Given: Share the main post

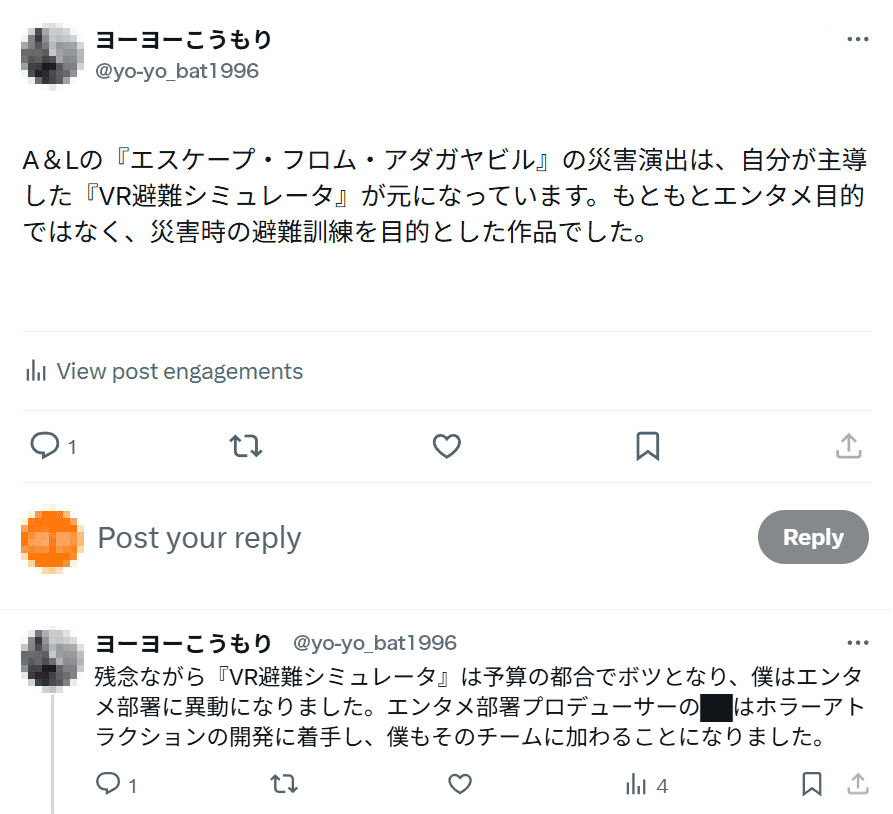Looking at the screenshot, I should pos(848,445).
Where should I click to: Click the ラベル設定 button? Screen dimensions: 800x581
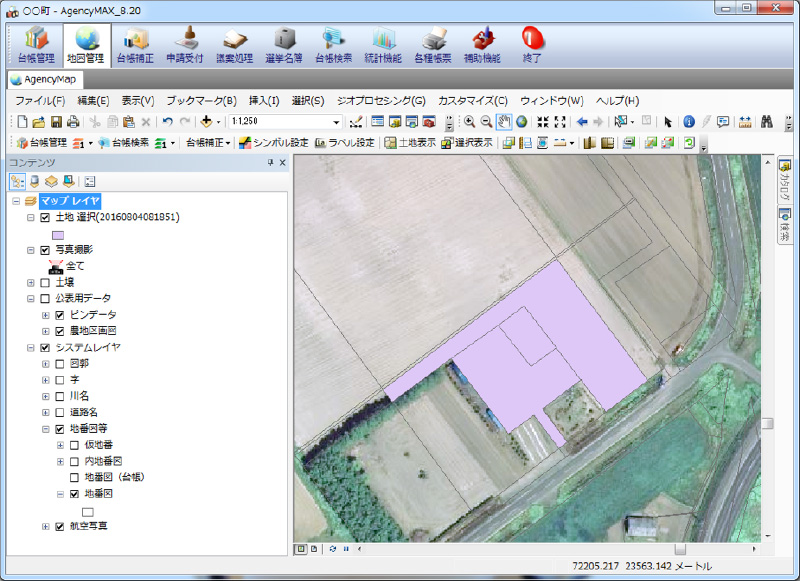pos(345,143)
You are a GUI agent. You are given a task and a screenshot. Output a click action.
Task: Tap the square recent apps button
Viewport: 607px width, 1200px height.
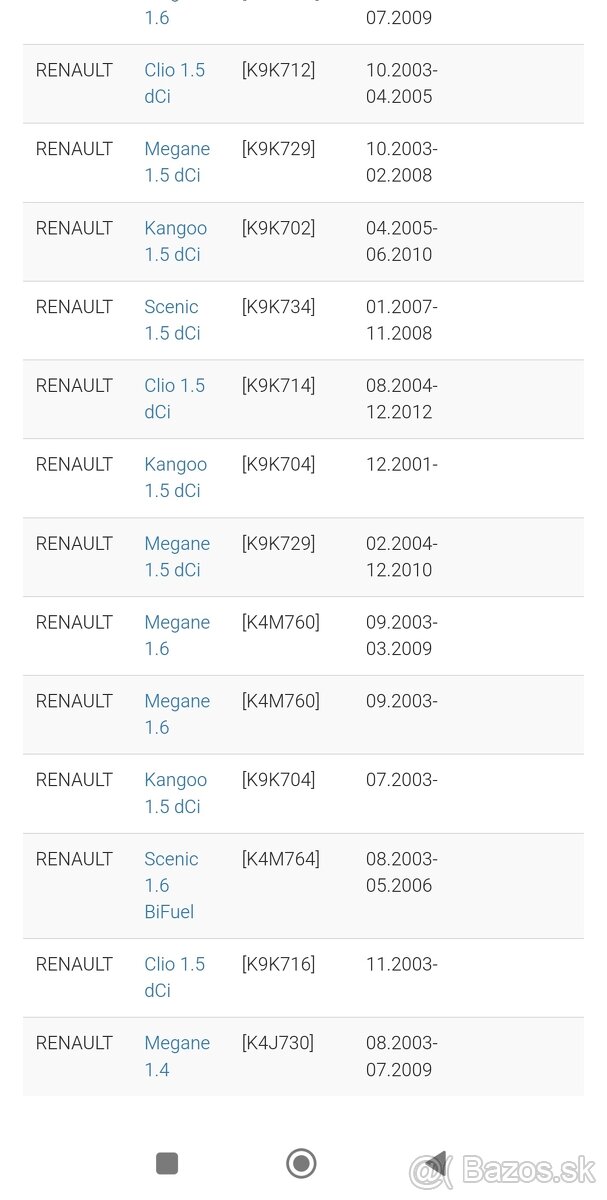167,1163
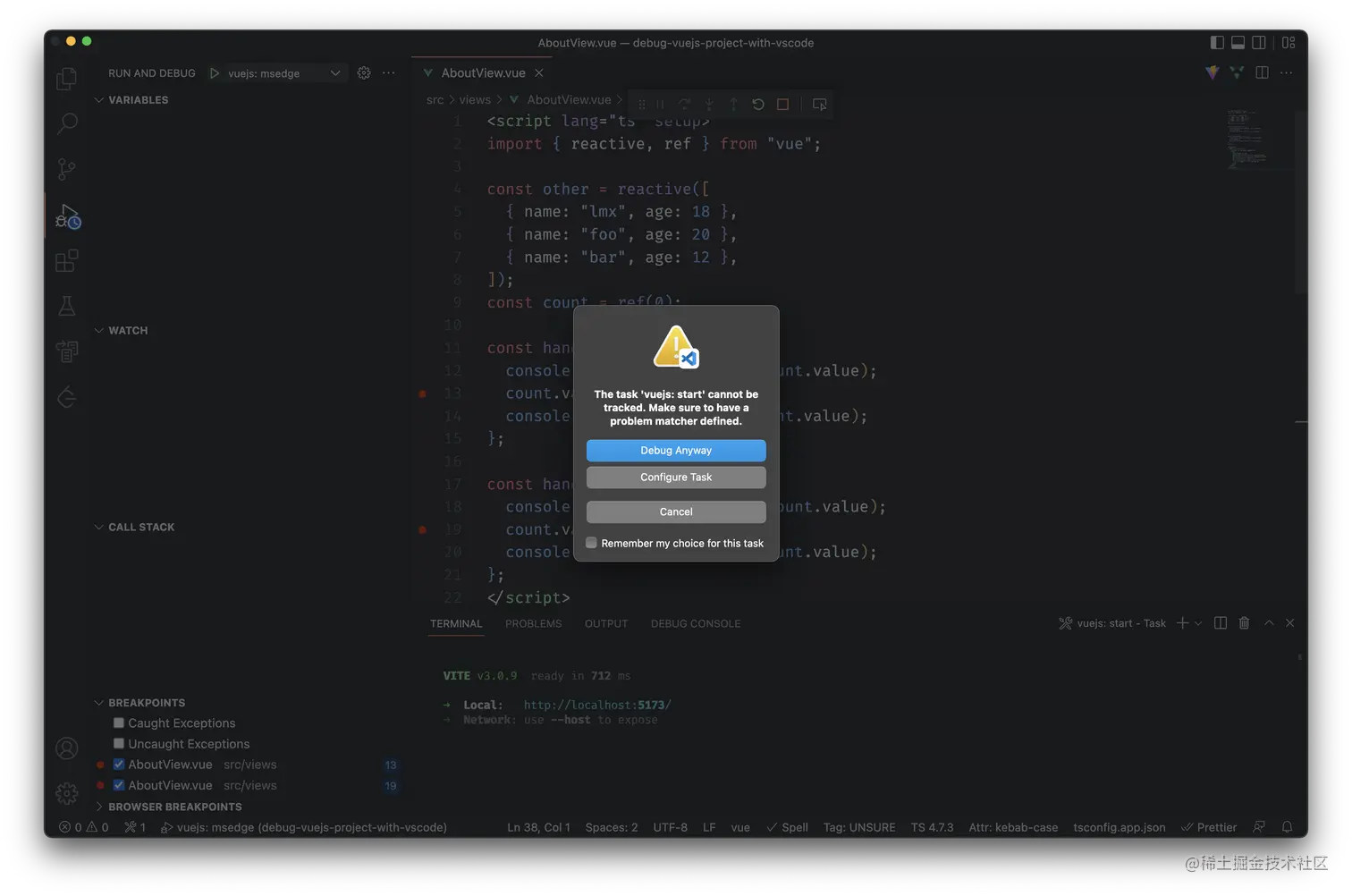Collapse the WATCH section

pyautogui.click(x=99, y=330)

═══

**Stated goal:**
Copy all of the material above word for word, leaving out the pictures.

**Result of this exercise:**
Given: Share the main post

Looking at the screenshot, I should pos(848,445).
Where should I click to: Click the ラベル設定 button? Screen dimensions: 800x581
pos(345,143)
You are a GUI agent. You are given a task and a screenshot. Output a click action.
Task: Tap the square recent apps button
Viewport: 607px width, 1200px height.
167,1163
Collapse the WATCH section

pyautogui.click(x=99, y=330)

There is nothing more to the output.